Le vieil homme qui promenait son chien avec des gants Mapa verts

Publié le 16 mars 2020 par Desfraises

J'avais délaissé ce blog pour pleins de bonnes et de mauvaises raisons. Je n'aurai désormais plus l'excuse du manque de temps ni de matière à écrire. La situation inédite que nous connaissons actuellement devrait me fournir à la fois le temps et la matière. Chacun sa façon d'alimenter un blog. Cela va du journal de bord aux tutoriels, du journal intime aux chroniques littéraires. On peut partager, échanger, interroger. Les blogs qu'on disait moribonds devraient refleurir. Et j'en suis le premier ravi. À charge pour chacun de séparer le bon grain de l'ivraie, les nouvelles des fake news, les bienfaiteurs des fossoyeurs, les goûts et les couleurs.

Journal de bord. J1 avant confinement.

Scène en bas de chez nous. La pharmacienne montre l'exemple.

- Bonjour Messieurs Dames, pour des raisons de sécurité, ce sera une seule personne dans la pharmacie à la fois. Je ne touche pas vos cartes vitales ni vos cartes de mutuelles, vous les présentez simplement en les tenant. C'est pour notre sécurité à toutes et à tous et vous respectez 2 mètres de distance entre chaque personne. Tout devrait bien se passer, merci.
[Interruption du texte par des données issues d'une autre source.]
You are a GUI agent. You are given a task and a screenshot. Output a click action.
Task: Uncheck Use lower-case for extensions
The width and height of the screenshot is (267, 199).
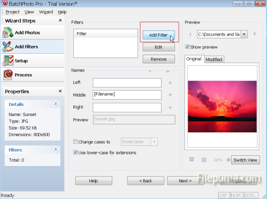(75, 152)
On annonce le confinement pour bientôt. Pour le moment, c'est pour moi un jour de repos presque comme un autre. L'hôtel où j'échange du temps et des sourires contre de l'argent fait encore partie des établissements dont l'ouverture est autorisée. Ma moitié est assignée à résidence pour cause de panne informatique majeure pour laquelle il n'est pas encore réquisitionné.

Sortie prudente jusqu'au pressing à Cinq Avenues, les deux employées munies de gants et de masques nous remettent le colis déposé chez elles. Elles affichent une mine inquiète ; ça n'est que le début de leur journée. Nous croisons un vieil homme qui promène son chien avec des gants Mapa verts.

De retour à la maison, je mets mentalement à jour une liste de choses à faire :
→ Écrire quotidiennement (c'est chose faite avec ce premier billet de blog).
→ Compenser la suppression de l'exercice physique (les déplacements vers et depuis le lieu de travail et les 8 000 pas que nous faisons en moyenne par jour) par des séances de Ring Fit (de la gym via une console de jeux, pour la faire simple).
→ Créer une liste Whatsapp famille pour renouer un lien distendu.
→ Conjurer ma phobie du téléphone et appeler les proches. Régulièrement.

J'absorbe le soleil sur le balcon et je contemple la ville qui se confine ou pas, qui angoisse ou pas contre un ennemi invisible qui chamboule tout. En bas, le jardin de la résidence voisine est en friche, les bancs n'ont pas connu d'humains assis sur leurs planches en bois décrépit depuis belle lurette. En presque trois ans que nous habitons ici, je n'ai pas vu une seule âme assise sur ces bancs. Ce matin c'est un papa et ses deux gamins qui s'y sont posés. Ils ne sont occupés ni à jouer au ballon ni à enfourcher les vélos qui mordent la poussière un peu plus loin. Le papa tient ses petits serrés contre lui. Il se penche et dépose un baiser sur la tête de chacun de ses garçons de 3 et 5 ans, j'imagine.

C'est l'instant de chaleur humaine que je souhaite partager aujourd'hui avec vous.